Terry Jones talks shifting Monty Python dynamics, new doc
TORONTO – Forty years after the premiere of “Monty Python and the Holy Grail,” troupe member Terry Jones says few things have changed within the group, save one: “John is nicer to me.”
The Brit comic was in Toronto this week to premiere the troupe’s latest film, “Monty Python: The Meaning of Live,” and reminisce over an enduring legacy of silly walks, provocative songs and biting social commentary.
The appearance followed a special screening in New York of their 1975 skewering of Arthurian legend, where Jones, John Cleese, Terry Gilliam, Eric Idle and Michael Palin reunited onstage for a question-and-answer session.
In Toronto, a jovial Jones spoke of a “mellowed” Cleese while longtime friend and “Meaning of Live” co-director Roger Graef described seeing them all together as “a bit like going to a school reunion where the person you were scared of at school you still feel scared of.”
“Terry and Mike were a pair, they were always pals, schoolboy pals,” says Graef.
“Graham (Chapman) and John were another pair, the tall guys. Very tall —and being short myself I can tell you it makes a difference if they use their height. Graham didn’t, John does. Still does. So in that sense they were the tall pair.
“And then Eric was the outsider. And then Terry (Gilliam) comes along and was the other outsider. Eric was having to write on his own and actually even at the question-and-answer the other night … the other four were looking (at each other) and Eric was looking (at) the outside of the stage. I really felt for him. It was played out, the relationships, physically. It was really interesting.”
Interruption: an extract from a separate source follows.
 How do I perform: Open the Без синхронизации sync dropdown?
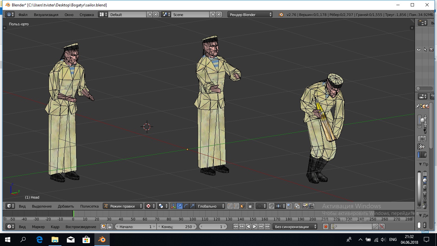coord(295,227)
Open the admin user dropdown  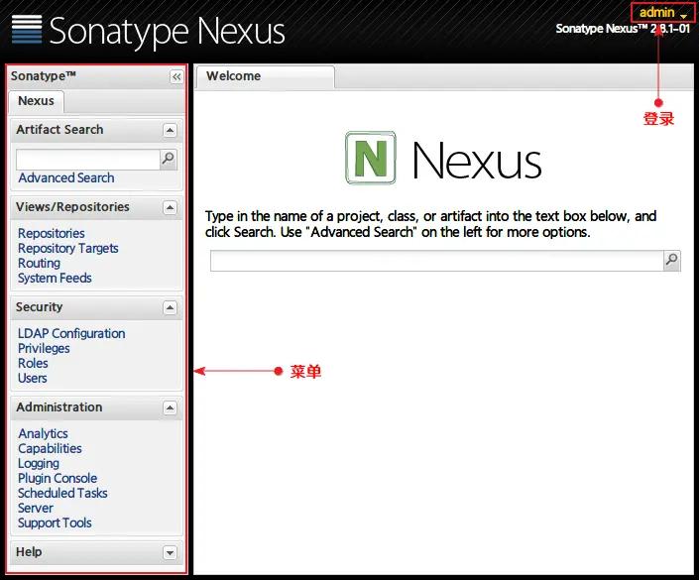pyautogui.click(x=662, y=13)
Those dynamics also emerge in “Monty Python: The Meaning of Live.” The doc revisits their 10-show reunion at London’s O2 Arena in 2013, and is rounded out by candid interviews and a look back at their history of stage performances.
Jones admits his memory is not what it used to be, and it failed him onstage during the Four Yorkshiremen sketch. Luckily he had a prompt card with him, which Cleese ended up needing himself, he chuckles.
If anyone has changed, it really is Cleese, says Graef, recalling how strict he could be when they first worked together on the film “The Mermaid Frolics” back in 1976.
“John came into my cutting room and said, ‘There’s a cut here that’s a quarter of a second too long.’ A quarter of a second. Now you just try and time that,” he says.
“And I thought, ‘This guy is so anal, he’s so obsessive,’ and I was both impressed by it but I also didn’t know what to do with it. Now, when we watched him and filmed him, he’s the one who goes off the script. He’s the one who winds everyone else up. It’s completely different.”
“Monty Python: The Meaning of Live” screens at the Hot Docs festival in Toronto on Saturday and Sunday.